我正在尝试使用 tess-two API 识别 android 中的随机字符。我有一张带有字符串的打印纸:“5XqaLB”
当我向相机显示字符串的部分以识别它时,我得到以下示例:
original -> result
"5XqaLB" -> "5anLB"
"XqaLB" -> "anLB"
"qaLB" -> "qaLB"
"5Xq" -> "5Xq"
我想这是因为 tesseract 试图用已识别的字符猜测一个单词。我搜索了很多,但找不到解决方案。

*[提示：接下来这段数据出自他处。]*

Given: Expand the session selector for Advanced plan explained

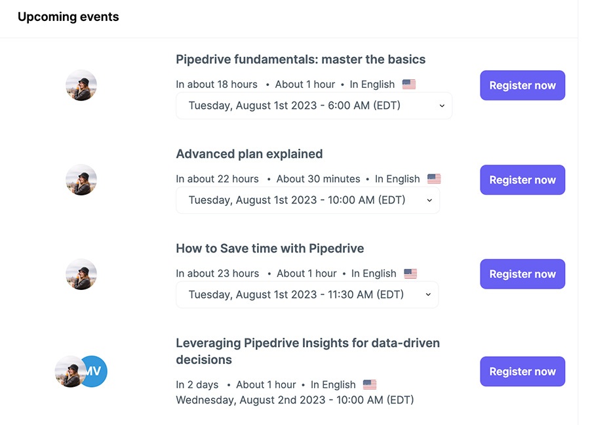Looking at the screenshot, I should [307, 200].
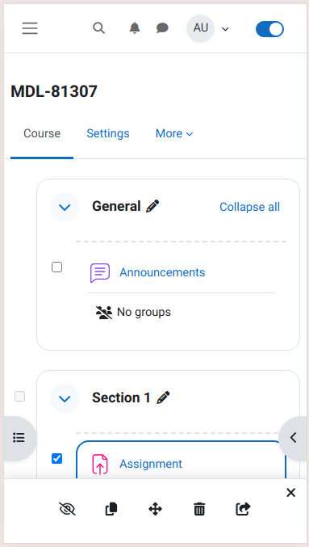
Task: Open the search magnifier icon
Action: click(x=99, y=28)
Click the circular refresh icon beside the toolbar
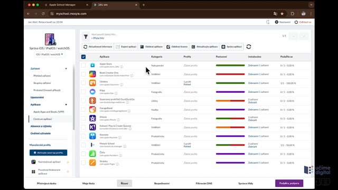Image resolution: width=338 pixels, height=190 pixels. point(249,47)
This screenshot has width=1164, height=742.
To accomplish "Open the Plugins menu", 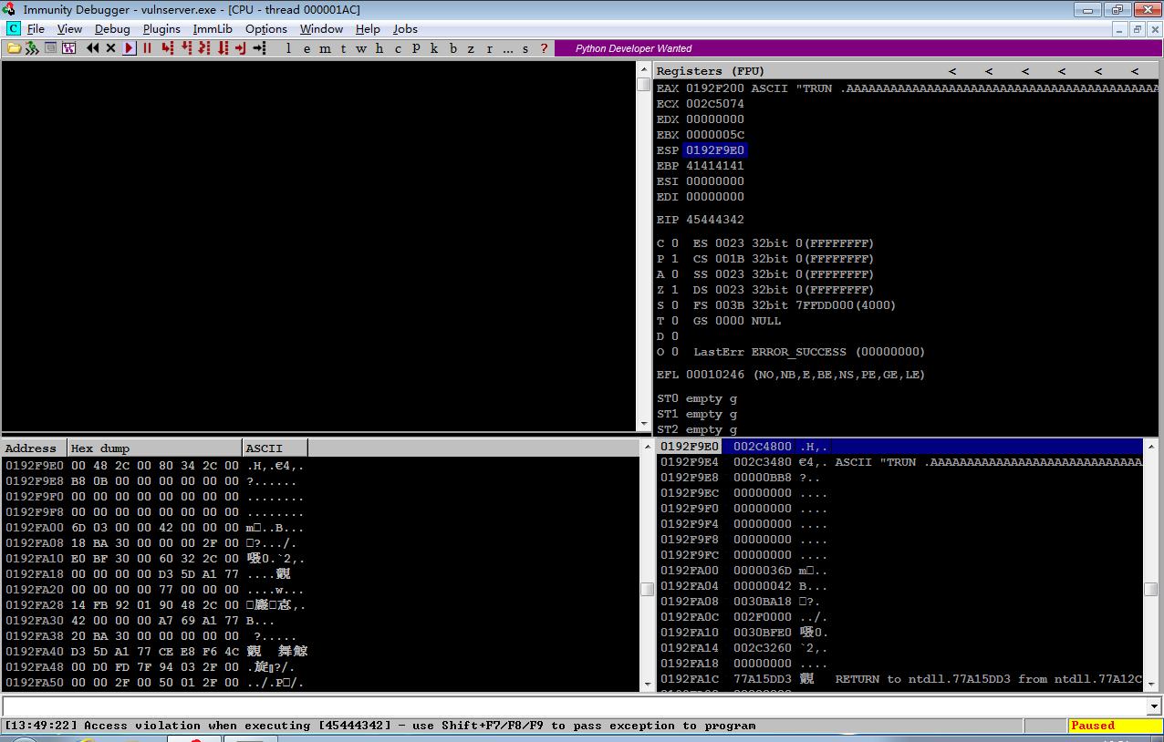I will 161,29.
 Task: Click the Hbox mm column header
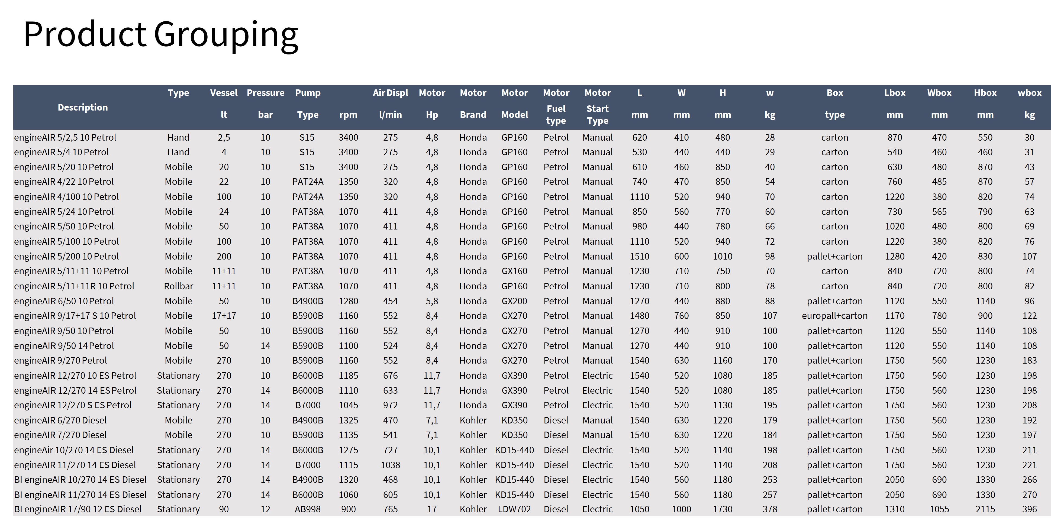tap(985, 104)
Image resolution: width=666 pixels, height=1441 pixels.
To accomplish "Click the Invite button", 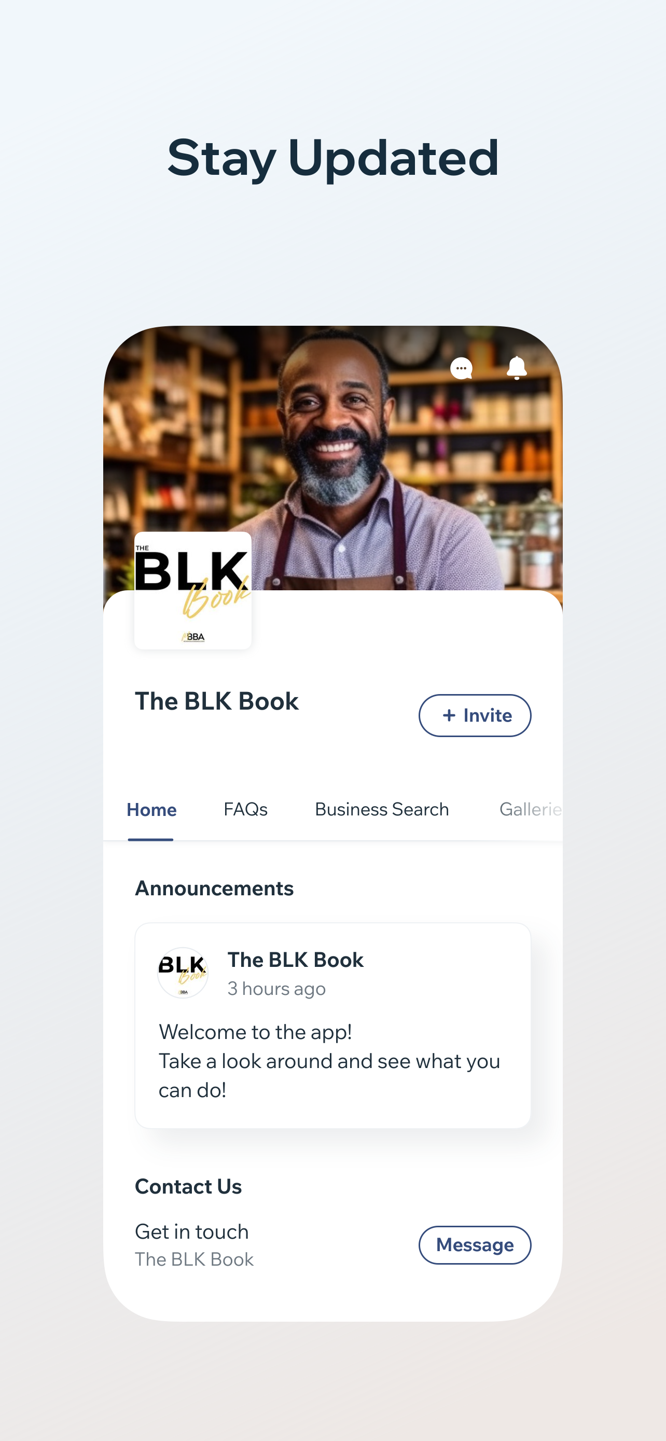I will click(475, 715).
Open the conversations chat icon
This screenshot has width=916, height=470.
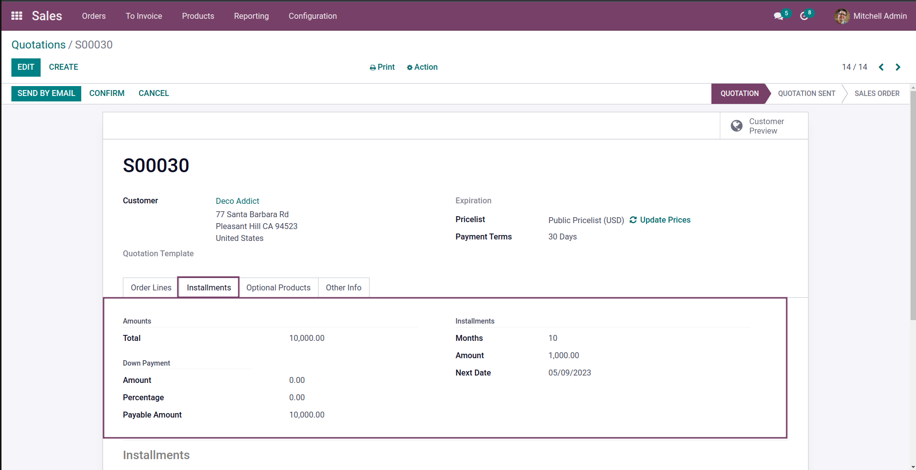coord(778,16)

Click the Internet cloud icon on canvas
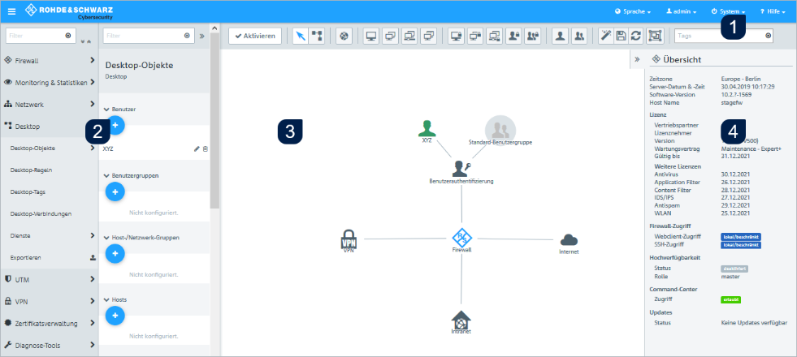(569, 239)
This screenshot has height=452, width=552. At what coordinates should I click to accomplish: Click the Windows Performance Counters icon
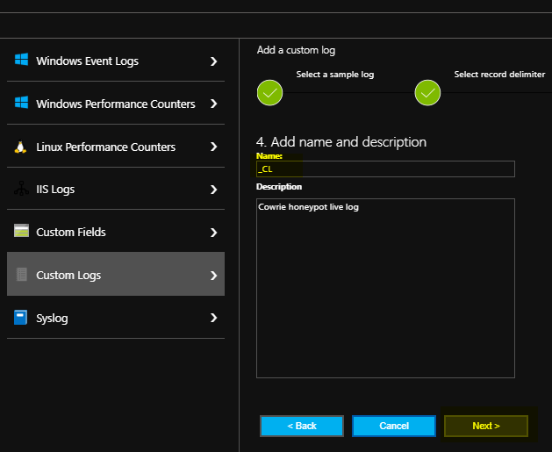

任何人都有避免这种 tesseract 替换的想法?
已经尝试过白名单、黑名单和 confs,例如:
baseApi.setVariable("load_system_dawg", "0");
baseApi.setVariable("load_freq_dawg", "0");
baseApi.setVariable("load_punc_dawg", "0");
baseApi.setVariable("load_number_dawg", "0");
baseApi.setVariable("load_unambig_dawg", "0");
baseApi.setVariable("load_bigram_dawg", "0");
baseApi.setVariable("load_fixed_length_dawgs", "0");
baseApi.setVariable("segment_penalty_garbage", "0");
baseApi.setVariable("segment_penalty_dict_nonword", "0");
baseApi.setVariable("segment_penalty_dict_frequent_word", "0");
baseApi.setVariable("segment_penalty_dict_case_ok", "0");
baseApi.setVariable("segment_penalty_dict_case_bad", "0");
谁能猜出如何让 tesseract 只识别普通字符?